Ferraz and colleagues evaluated 20 publications that reported on the type and number of mutations in cases of FNA of the thyroid diagnosed as indeterminate and compared the results to final histology after surgical resection. (5) Sixteen studies analyzed one mutation (e.g., BRAF or RET/PTC) and 4 studies analyzed a panel of several mutations (BRAF, RAS, RET/PTC, and PAX8/PPARγ). The detection of a mutation in a histologically (surgically resected) benign thyroid lesion was categorized as a false positive (FP) case, detecting no mutation in an FNA sample from a histologically benign surgical sample was considered a true negative (TN), and finding no mutation in a histologically malignant lesion was categorized as a false negative (FN). Based on 4 studies that examined a panel of mutations, there was a broad sensitivity range of 38-85.7% (mean 63.7%), a mean specificity of 98% (range 95-100%), mean false positive rate of 1.25% (0-4%) and mean false negative rate of 9% (1-21%). Based on 2 studies that examined RET/PTC rearrangements, mean sensitivity was 55% (50-60%), specificity 100%, false positive rate of 0% and mean false negative rate 3.5% (91-6%). Based on 3 studies that examined BRAF mutations, mean sensitivity was 13% (0-37.5%), mean specificity 92.3% (75-100%), mean false positive rate 0.5% (0-1%) and mean false negative rate of 6% (3-12%). The authors concluded that testing for a panel of mutations leads to an improvement in the sensitivity and specificity for indeterminate FNA of the thyroid but that further standardizations and further molecular markers are needed before broad application of molecular FNA cytology for the diagnosis of thyroid nodules.
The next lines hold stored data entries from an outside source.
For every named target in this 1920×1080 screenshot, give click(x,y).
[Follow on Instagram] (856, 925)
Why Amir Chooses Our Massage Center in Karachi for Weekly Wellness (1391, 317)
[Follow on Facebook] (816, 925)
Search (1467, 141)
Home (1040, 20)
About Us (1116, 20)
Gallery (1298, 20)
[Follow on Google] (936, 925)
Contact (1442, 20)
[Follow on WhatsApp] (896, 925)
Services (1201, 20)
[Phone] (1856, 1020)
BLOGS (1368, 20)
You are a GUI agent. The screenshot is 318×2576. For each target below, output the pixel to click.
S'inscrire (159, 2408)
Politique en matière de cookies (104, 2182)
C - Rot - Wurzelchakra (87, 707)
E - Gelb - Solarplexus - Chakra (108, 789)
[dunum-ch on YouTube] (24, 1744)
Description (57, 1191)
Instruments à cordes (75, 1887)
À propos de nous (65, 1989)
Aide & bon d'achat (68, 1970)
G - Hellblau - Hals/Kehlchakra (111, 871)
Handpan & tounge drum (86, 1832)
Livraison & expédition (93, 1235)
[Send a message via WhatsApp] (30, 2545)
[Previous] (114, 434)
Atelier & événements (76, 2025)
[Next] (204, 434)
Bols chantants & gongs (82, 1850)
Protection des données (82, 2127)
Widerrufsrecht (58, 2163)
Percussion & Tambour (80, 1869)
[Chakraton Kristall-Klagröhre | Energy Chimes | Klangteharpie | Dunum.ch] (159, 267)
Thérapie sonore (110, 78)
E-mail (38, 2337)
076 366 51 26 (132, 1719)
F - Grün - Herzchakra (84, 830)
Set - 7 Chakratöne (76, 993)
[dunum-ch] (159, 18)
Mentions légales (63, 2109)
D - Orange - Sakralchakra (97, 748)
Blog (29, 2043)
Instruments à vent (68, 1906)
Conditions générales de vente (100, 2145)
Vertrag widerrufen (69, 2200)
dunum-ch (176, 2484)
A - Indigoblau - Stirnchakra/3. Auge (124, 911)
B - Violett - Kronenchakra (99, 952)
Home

Nikiforov and colleagues prospectively tested a panel of mutations (BRAF, RAS, RET/PTC, and PAX8/PPARγ) in 470 FNA samples of thyroid nodules from 328 consecutive patients. (6) Mutational status was correlated with cytology and either surgical pathology diagnosis or follow-up (mean 34 months). A total of 40 patients were excluded for poor quality of specimen or loss to follow-up. Sixty-nine patients (with 86 thyroid FNA samples) underwent surgery soon after completion of the cytologic evaluation; preoperative cytologic diagnosis was: positive for malignancy in 22 samples, indeterminate (including atypical and suspicious for malignancy) in 52 samples, and negative for malignancy in 12 samples. By FNA, 32 mutations were found (18 BRAF, 8 RAS, 5 RET/PTC, and 1 PAX8/PPARγ); after surgery, 31 mutation positive nodules (97%) were diagnosed as malignant on pathological examination, and one was a benign tumor (3%). Thirteen of the 32 mutation-positive FNA samples had a definitive cytologic diagnosis of malignancy, whereas the rest were either indeterminate or negative for malignancy. In addition:

  • Of the remaining 219 patients, 147 (229 FNAs) who did not undergo surgery were followed by serial ultrasound with no change in the nodule status (124 patients) or by repeated FNA with cytology negative for malignancy (23 patients) and no mutation found in the FNA material. These nodules were considered as negative for malignancy.
  • The remaining 72 patients that were initially in the follow-up group underwent subsequent surgery.
  • Combining all 3 groups, the specificity for malignancy was high (99.7%), but the sensitivity of the molecular test alone was 62%.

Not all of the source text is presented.